Forse è proprio giunta l'ora di fare la conta dei danni, rileggere le spese per la manutenzione, osservare l'andamento dell'utilizzo di questo servizio e trarre le conclusioni: andare avanti cercando di cambiare la cultura (è proprio questo il termine da usare) di una città o ammettere la "sconfitta" (dovuta all'impreparazione in educazione civica dei cittadini) e ritirare tutto?
Nella giornata di ieri alcune biciclette della postazione di Colonna erano state riparate, altre aggiunte, e nel giro di 12 ore la Polizia Municipale ha dovuto constatare l'ennesimo danno: è stata asportata una ruota ad una bici attaccata alla colonnina.
Nonostante i continui sforzi e le continue riparazioni il servizio del bike sharing non ha mai dato il meglio di sé né è possibile registrare un guadagno proficuo dall'utilizzo dello stesso.
Il comandante Antonio Modugno si è quasi dichiarato affranto dai continui danni che sono costretti a registrare non appena comincia il servizio d'ufficio al mattino.

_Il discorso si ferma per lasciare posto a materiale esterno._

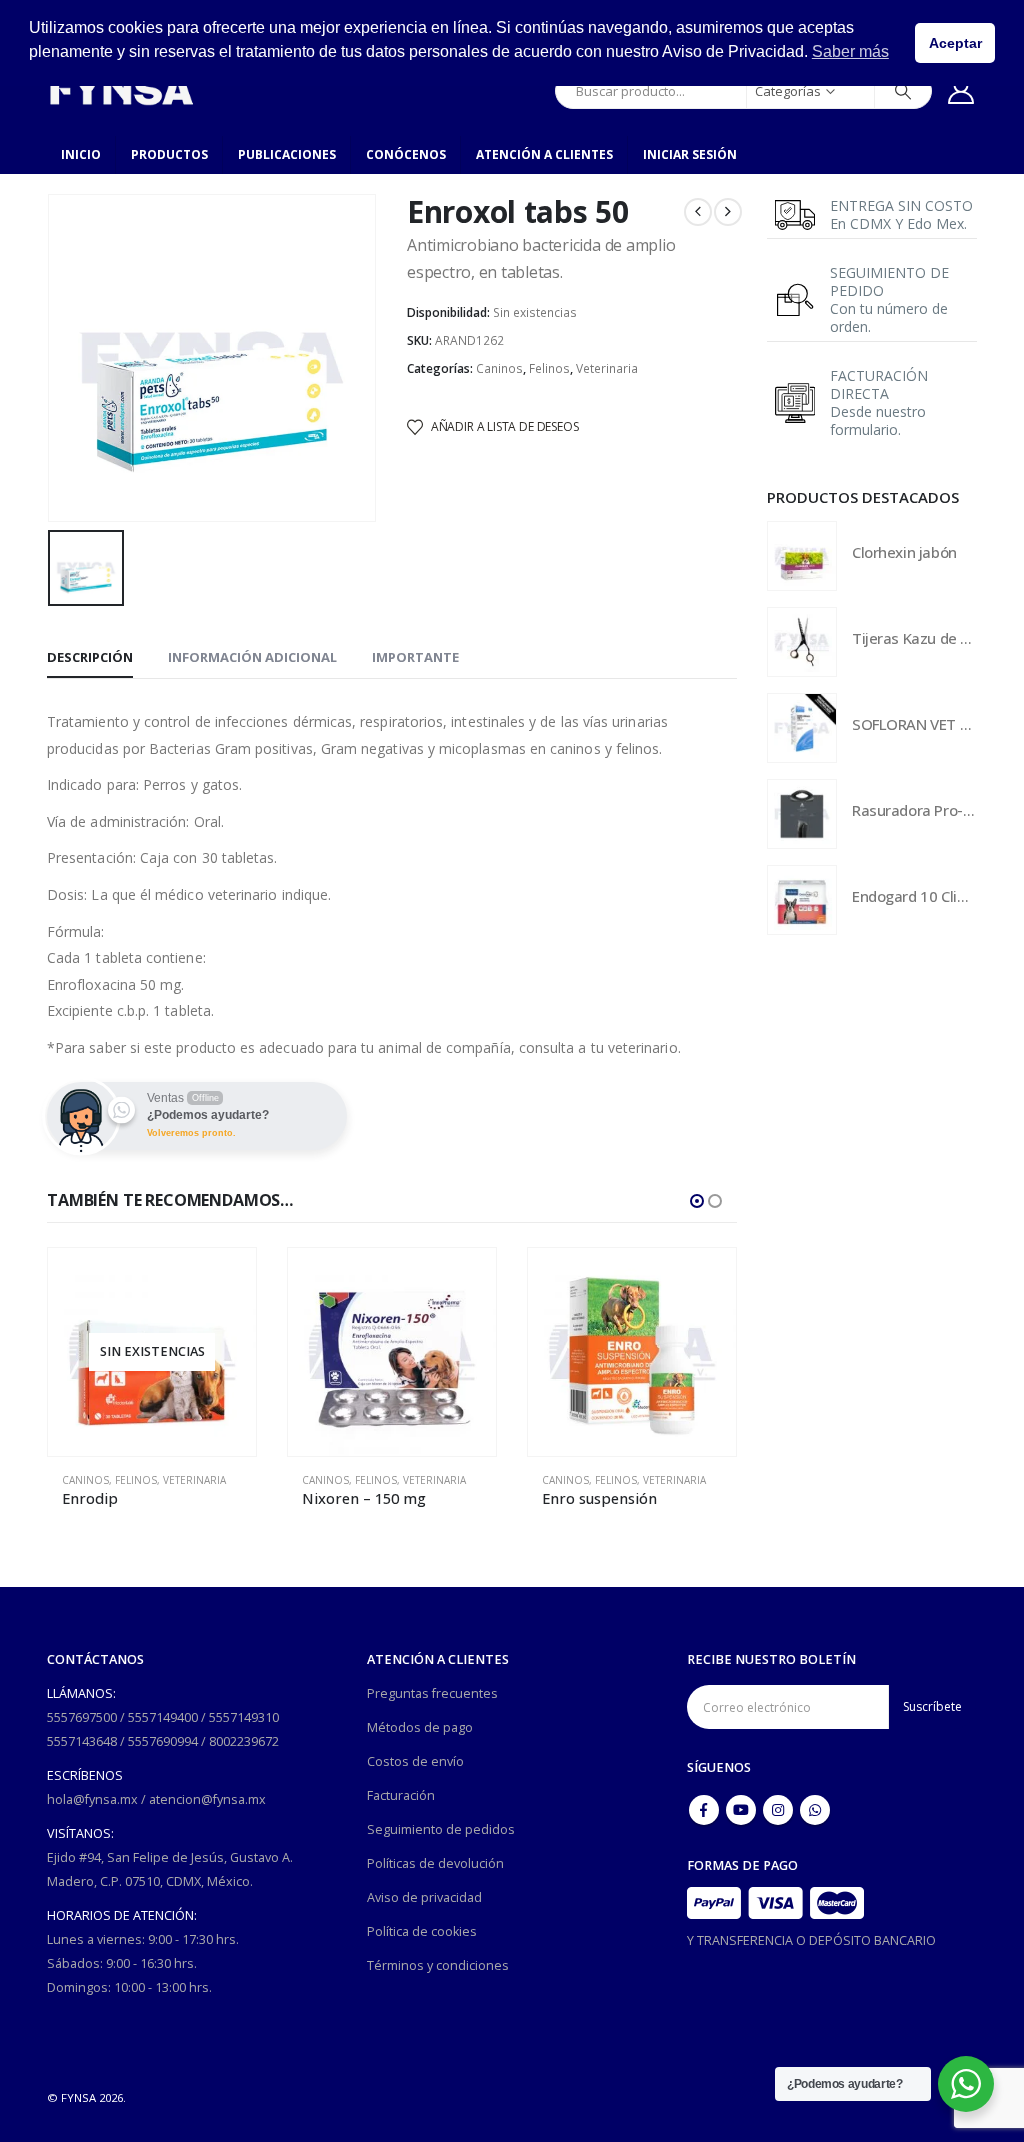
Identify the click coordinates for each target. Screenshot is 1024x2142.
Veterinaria (607, 368)
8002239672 (244, 1741)
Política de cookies (422, 1931)
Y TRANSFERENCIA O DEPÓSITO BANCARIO (811, 1940)
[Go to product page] (152, 1352)
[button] (697, 1201)
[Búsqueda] (903, 91)
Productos (169, 154)
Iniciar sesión (690, 154)
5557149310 (244, 1717)
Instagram (778, 1810)
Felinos (549, 368)
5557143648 (82, 1741)
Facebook (704, 1810)
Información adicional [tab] (252, 657)
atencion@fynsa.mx (207, 1799)
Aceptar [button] (955, 43)
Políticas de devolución (435, 1863)
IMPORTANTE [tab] (415, 657)
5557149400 (163, 1717)
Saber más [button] (850, 51)
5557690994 (163, 1741)
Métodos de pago (420, 1727)
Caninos (499, 368)
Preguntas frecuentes (432, 1693)
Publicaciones (287, 154)
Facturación (401, 1795)
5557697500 (82, 1717)
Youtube (741, 1810)
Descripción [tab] (90, 657)
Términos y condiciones (438, 1965)
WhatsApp (815, 1810)
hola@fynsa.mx (92, 1799)
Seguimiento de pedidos (441, 1829)
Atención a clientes (544, 154)
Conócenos (406, 154)
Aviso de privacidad (424, 1897)
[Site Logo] (121, 90)
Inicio (81, 154)
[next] (728, 212)
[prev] (698, 212)
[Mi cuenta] (961, 91)
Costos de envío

Purtroppo questa postazione è una di quelle non coperte dalla videosorveglianza e quindi dopo la mezzanotte, orario di chiusura degli uffici della polizia municipale, è impossibile controllare quel che accade.
L'ipotesi che vedrebbe la parola "fine" su questo servizio è fondata, salvo decisioni affrettate per rendere ancora più accattivante il bike sharing e per contrastare i fenomeni di inciviltà.